+++ Input
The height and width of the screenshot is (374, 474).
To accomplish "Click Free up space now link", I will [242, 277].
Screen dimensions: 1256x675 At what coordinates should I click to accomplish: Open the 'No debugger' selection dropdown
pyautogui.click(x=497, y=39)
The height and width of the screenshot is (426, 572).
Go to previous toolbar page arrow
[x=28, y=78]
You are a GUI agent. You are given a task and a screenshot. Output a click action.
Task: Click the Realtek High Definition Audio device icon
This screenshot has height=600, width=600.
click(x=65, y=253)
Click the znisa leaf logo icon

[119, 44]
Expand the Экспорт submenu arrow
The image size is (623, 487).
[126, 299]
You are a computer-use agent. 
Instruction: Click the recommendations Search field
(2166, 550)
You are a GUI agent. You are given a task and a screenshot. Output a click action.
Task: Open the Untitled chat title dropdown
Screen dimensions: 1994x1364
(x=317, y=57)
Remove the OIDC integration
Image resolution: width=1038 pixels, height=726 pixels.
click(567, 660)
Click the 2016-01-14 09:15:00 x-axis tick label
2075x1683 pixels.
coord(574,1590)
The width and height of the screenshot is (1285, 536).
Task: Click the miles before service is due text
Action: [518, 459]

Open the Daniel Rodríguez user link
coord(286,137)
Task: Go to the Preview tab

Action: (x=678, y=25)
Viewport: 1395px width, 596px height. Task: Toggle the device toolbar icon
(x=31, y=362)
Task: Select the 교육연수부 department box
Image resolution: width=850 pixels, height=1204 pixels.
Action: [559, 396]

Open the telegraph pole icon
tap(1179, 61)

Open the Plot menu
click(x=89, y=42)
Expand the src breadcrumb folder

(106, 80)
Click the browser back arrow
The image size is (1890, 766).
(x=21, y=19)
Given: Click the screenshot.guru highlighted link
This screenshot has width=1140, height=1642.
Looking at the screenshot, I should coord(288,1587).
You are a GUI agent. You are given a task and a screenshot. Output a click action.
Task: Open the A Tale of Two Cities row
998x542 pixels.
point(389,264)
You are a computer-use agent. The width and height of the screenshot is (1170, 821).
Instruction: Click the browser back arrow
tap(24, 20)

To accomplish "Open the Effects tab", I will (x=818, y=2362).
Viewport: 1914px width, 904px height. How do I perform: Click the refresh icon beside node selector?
++++++
Task goal
Extract the listing in its entirety, matching it exactly.

Answer space
The height and width of the screenshot is (374, 474).
To accomplish "Click Free up space now link", I will [242, 277].
Screen dimensions: 1256x675 At what coordinates should I click to accomplish: Open the 'No debugger' selection dropdown
pyautogui.click(x=497, y=39)
The height and width of the screenshot is (426, 572).
Go to previous toolbar page arrow
[x=28, y=78]
You are a GUI agent. You are given a task and a screenshot. Output a click action.
Task: Click the Realtek High Definition Audio device icon
This screenshot has height=600, width=600.
click(x=65, y=253)
Click the znisa leaf logo icon

[119, 44]
Expand the Экспорт submenu arrow
The image size is (623, 487).
[126, 299]
You are a computer-use agent. 
Instruction: Click the recommendations Search field
(2166, 550)
You are a GUI agent. You are given a task and a screenshot. Output a click action.
Task: Open the Untitled chat title dropdown
Screen dimensions: 1994x1364
(x=317, y=57)
Remove the OIDC integration
Image resolution: width=1038 pixels, height=726 pixels.
click(567, 660)
Click the 2016-01-14 09:15:00 x-axis tick label
2075x1683 pixels.
coord(574,1590)
The width and height of the screenshot is (1285, 536).
Task: Click the miles before service is due text
Action: [518, 459]

Open the Daniel Rodríguez user link
coord(286,137)
Task: Go to the Preview tab

Action: (x=678, y=25)
Viewport: 1395px width, 596px height. Task: Toggle the device toolbar icon
(x=31, y=362)
Task: Select the 교육연수부 department box
Image resolution: width=850 pixels, height=1204 pixels.
Action: [559, 396]

Open the telegraph pole icon
tap(1179, 61)

Open the Plot menu
click(x=89, y=42)
Expand the src breadcrumb folder

(106, 80)
Click the browser back arrow
The image size is (1890, 766).
(x=21, y=19)
Given: Click the screenshot.guru highlighted link
This screenshot has width=1140, height=1642.
Looking at the screenshot, I should coord(288,1587).
You are a GUI agent. You are given a task and a screenshot. Output a click action.
Task: Open the A Tale of Two Cities row
998x542 pixels.
point(389,264)
You are a computer-use agent. The width and height of the screenshot is (1170, 821).
Instruction: Click the browser back arrow
tap(24, 20)

To accomplish "Open the Effects tab", I will (x=818, y=2362).
Viewport: 1914px width, 904px height. How do I perform: Click the refresh icon beside node selector?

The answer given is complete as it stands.